The vote came after a very emotional hour that began the meeting. Six council members and the outgoing Mayor were forced to say goodbye.

"Folks, you know I'm kind of an emotional guy," outgoing Council Member Robert Lilligren told his colleagues fighting back tears.

"All of our department heads have been great," outgoing Council Member Meg Tuthill added.

Several of the "misty-eyed" members thanked staff and each other. Outgoing Mayor RT Rybak did too.

And then the council plowed through its last meeting together, approving a measure forgiving $1.5 million in debt at the Midtown Global Market, which the mayor hailed a long-shot turned into an economic success for dozens of small business owners. It was a project the city took on with Ryan Companies, who had a new development project on the docket.

The $400 million Downtown East Project was up for final approval on this final meeting of the council.

"I'm excited about growing the tax base," Council Member Cam Gordon said. "This is being financed right," outgoing member Gary Schiff said, before Tuthill added "I can't think of a better Christmas present."

The city is backing $65 million in bonds. In return, it gets a two-block downtown park plus parking revenue and property tax revenue from a new Wells Fargo Headquarters housing 5,000 workers in 1 million square foot of office space. It all sits next to a new Vikings stadium.

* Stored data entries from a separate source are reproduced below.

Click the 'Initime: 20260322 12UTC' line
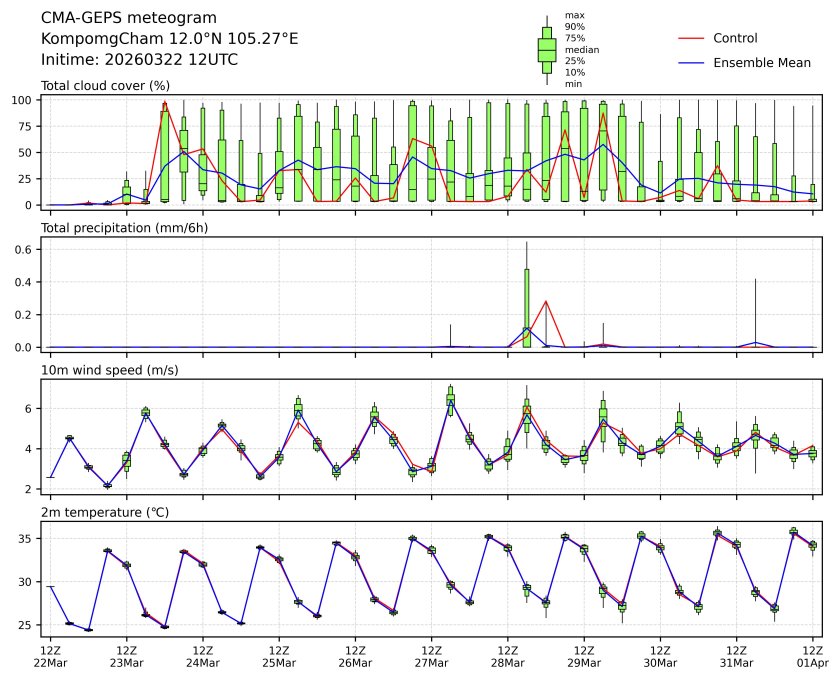840x680 pixels. coord(139,59)
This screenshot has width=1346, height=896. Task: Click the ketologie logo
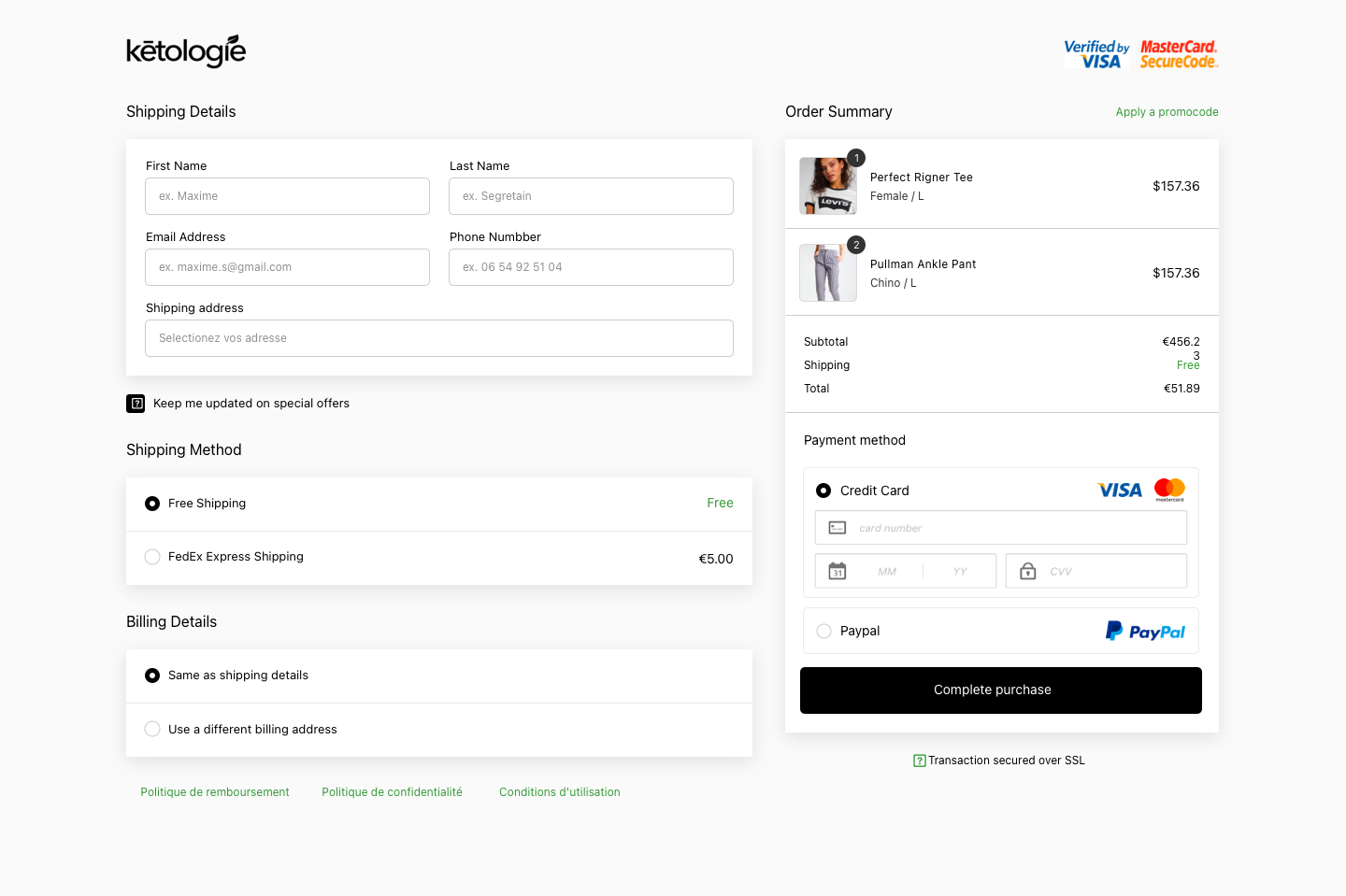pyautogui.click(x=186, y=51)
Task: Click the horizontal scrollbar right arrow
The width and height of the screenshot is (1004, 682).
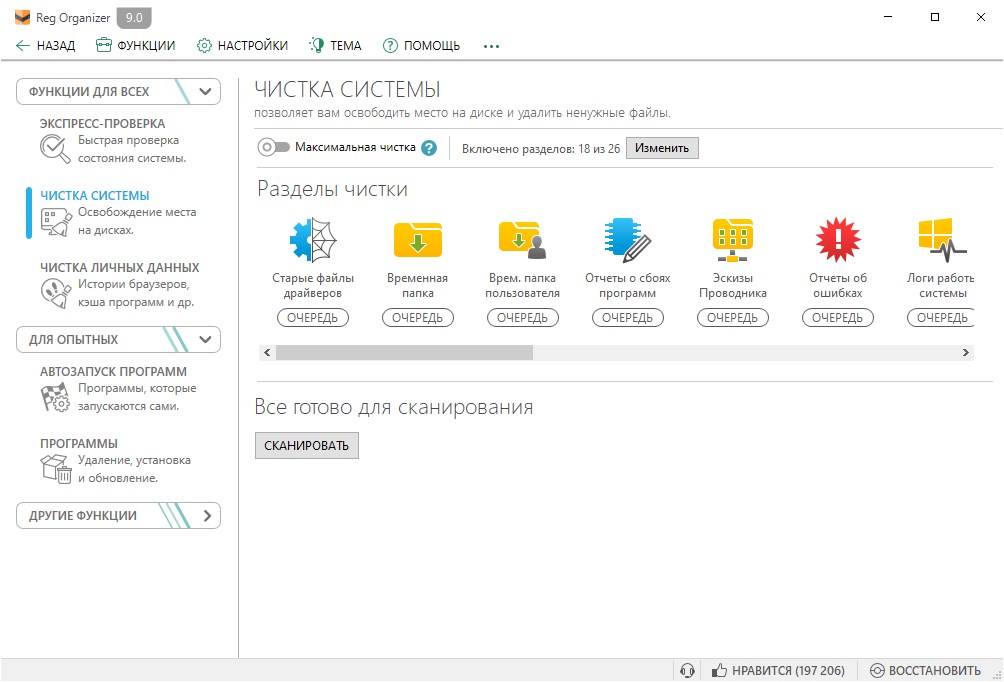Action: [x=965, y=353]
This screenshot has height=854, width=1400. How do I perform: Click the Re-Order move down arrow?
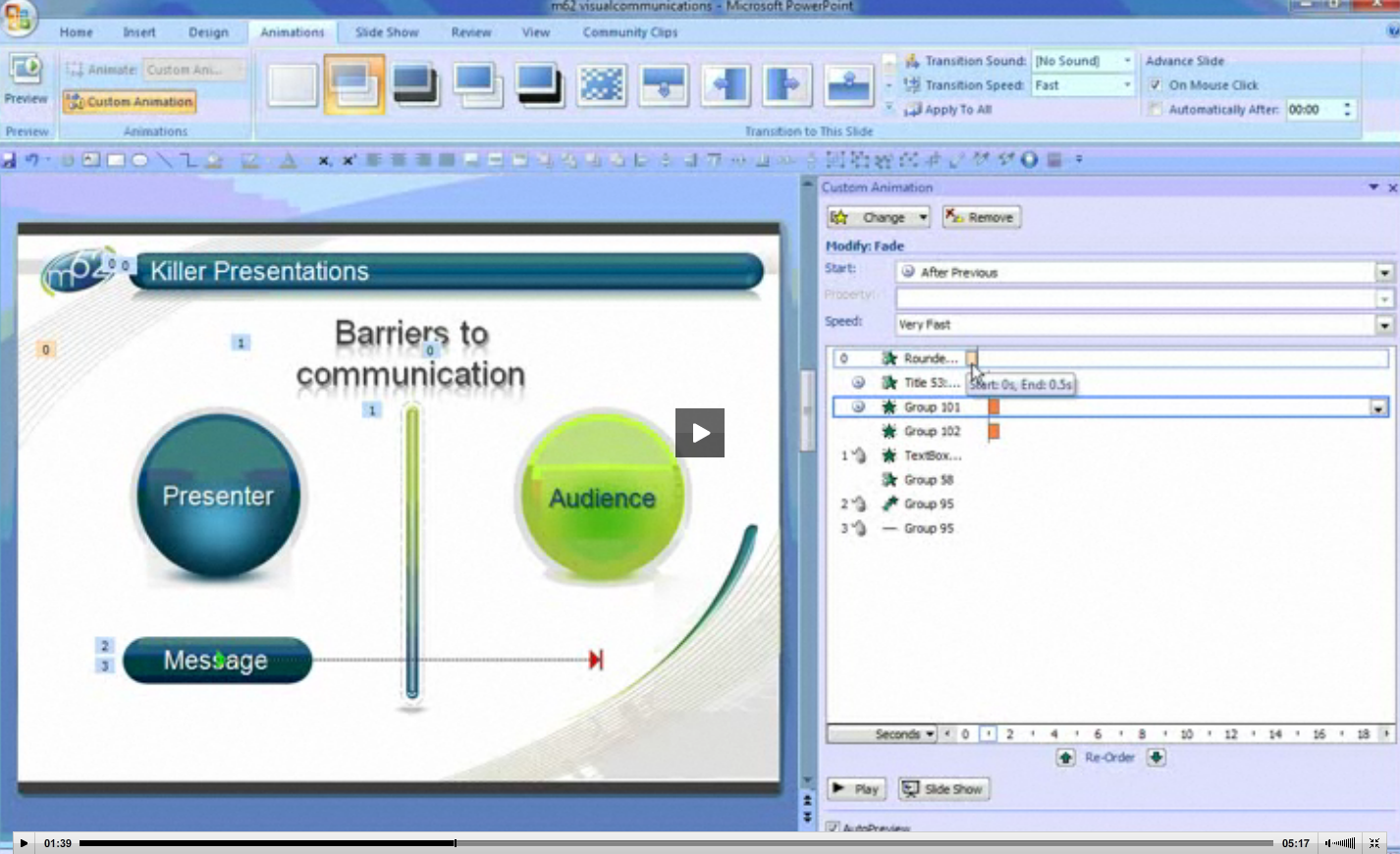pos(1157,758)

After a year of discussion, the plan passed the council unanimously, but it has one last hurdle to clear. A lawsuit filed over the financing and location and cost of the project will be ruled on by Hennepin County Judge Mel Dickstein next week. It's a crucial decision as the parties look to sign contracts on the development by Dec. 27.

"At that point, that is what we call our last contingency date," Rick Collins of Ryan said.

Rybak says he's not concerned and planned to have several meetings to add to the downtown development plan in his final days in office.

"If I curled up in the fetal position every time somebody filed a suit against the city of Minneapolis, we wouldn't have gotten much done. We're extremely confident in our position and this will get built," he concluded.